Testou-se a aplicação do modelo de atenuação de Carrilho e Oliveira (1997) por ser aquele que se pode aplicar a
magnitudes de valores próximos dos existentes na área em análise e em condições de Crosta Continental Estável. A
aplicação dos modelos de atenuação no cálculo do risco sísmico têm importância para o conhecimento da forma como se
dá a propagação das ondas sísmicas e dos fatores que mais contribuem para esse padrão.

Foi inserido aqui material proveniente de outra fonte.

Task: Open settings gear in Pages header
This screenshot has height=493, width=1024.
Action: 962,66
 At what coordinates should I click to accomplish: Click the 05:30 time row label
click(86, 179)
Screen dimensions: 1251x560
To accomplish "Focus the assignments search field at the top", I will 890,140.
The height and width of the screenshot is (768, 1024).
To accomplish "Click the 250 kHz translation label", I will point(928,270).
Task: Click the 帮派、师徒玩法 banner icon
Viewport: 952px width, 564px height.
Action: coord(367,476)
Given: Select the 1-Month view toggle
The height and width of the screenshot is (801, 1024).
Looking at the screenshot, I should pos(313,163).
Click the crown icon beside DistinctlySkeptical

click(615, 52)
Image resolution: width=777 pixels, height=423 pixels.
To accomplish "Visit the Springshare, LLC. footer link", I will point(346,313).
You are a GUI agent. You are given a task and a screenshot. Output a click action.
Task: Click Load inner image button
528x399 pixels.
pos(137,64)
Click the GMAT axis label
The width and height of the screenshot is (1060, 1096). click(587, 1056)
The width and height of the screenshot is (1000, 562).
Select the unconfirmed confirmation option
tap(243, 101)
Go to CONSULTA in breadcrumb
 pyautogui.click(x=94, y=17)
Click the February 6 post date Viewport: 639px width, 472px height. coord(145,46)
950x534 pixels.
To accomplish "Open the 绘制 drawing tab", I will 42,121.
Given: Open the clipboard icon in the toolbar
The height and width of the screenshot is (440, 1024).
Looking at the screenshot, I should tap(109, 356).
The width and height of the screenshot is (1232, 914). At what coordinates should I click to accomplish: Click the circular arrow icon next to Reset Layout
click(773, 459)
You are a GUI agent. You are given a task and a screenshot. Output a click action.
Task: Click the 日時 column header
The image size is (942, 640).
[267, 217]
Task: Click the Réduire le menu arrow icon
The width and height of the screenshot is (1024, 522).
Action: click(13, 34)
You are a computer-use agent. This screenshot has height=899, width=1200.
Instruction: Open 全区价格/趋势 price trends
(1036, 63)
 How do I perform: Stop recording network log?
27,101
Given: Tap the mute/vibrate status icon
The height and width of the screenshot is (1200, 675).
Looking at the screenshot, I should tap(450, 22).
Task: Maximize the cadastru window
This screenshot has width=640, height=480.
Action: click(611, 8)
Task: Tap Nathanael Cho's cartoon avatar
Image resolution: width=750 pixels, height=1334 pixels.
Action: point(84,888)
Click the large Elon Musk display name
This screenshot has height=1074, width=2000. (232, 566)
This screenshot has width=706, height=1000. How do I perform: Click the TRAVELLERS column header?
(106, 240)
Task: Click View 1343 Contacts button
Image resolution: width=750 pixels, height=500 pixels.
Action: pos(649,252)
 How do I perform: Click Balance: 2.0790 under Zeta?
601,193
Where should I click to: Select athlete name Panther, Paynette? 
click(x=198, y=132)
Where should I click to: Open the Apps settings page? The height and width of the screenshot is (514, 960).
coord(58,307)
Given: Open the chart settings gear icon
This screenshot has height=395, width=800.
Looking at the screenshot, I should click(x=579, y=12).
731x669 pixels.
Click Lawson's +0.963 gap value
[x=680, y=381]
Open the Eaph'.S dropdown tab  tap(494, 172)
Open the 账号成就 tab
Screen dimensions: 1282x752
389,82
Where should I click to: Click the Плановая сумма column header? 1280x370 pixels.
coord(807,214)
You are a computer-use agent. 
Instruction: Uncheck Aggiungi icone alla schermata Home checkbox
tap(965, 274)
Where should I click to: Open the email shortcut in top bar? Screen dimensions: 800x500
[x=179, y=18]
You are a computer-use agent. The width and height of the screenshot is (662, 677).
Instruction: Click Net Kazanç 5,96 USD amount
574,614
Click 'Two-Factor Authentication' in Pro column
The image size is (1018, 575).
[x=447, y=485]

A carta de vulnerabilidade construiu-se tendo em conta os censos de 2011 e contemplou a população exposta, edificado
e a vulnerabilidade social.
A carta de risco sísmico obteve-se por operações de cálculo matricial (álgebra de mapas): Risco sísmico = Perigosidade
sísmica x Vulnerabilidade.
Figura 6 – Localização da área de estudo Figura 7 – Distribuição das Vs30 nas formações
(elaboração própria) geológicas da área de estudo
(elaboração própria)
As figuras 8 e 9 mostram, respetivamente, os principais acidentes tectónicos que afetam a área e a distribuição espacial
dos epicentros sísmicos, cujas magnitudes não ultrapassam M#4.4.
Figura 8 – Localização dos principais acidentes tectónicos Figura 9 – Distribuição dos epicentros
( falhas e diapiros). Carta Neotectónica de Portugal (Org. Ramos, A. M. 2014; www.ign.es)
esc. 1000 000 (Cabral e Ribeiro, 1988).
Se admitirmos a repetição de um evento semelhante na atualidade, tendo em conta a ocupação urbana e o tipo de
edificado (em muitos casos desconhecido), principalmente em zonas próximas do litoral, estuários e planícies aluviais, será
de classificar a área em estudo com risco sísmico elevado quando se tratam de fontes sísmicas externas e tendo em conta
os registos dos sismos históricos.
Convém referir que no cálculo do risco associado a processos naturais perigosos como sismos e vulcões, o impacte no
exterior constitui um fator que indica de que forma as perdas económicas, as interrupções nas redes de comunicação, a
vida política e social serão afetadas para além do local onde se registraram os eventos.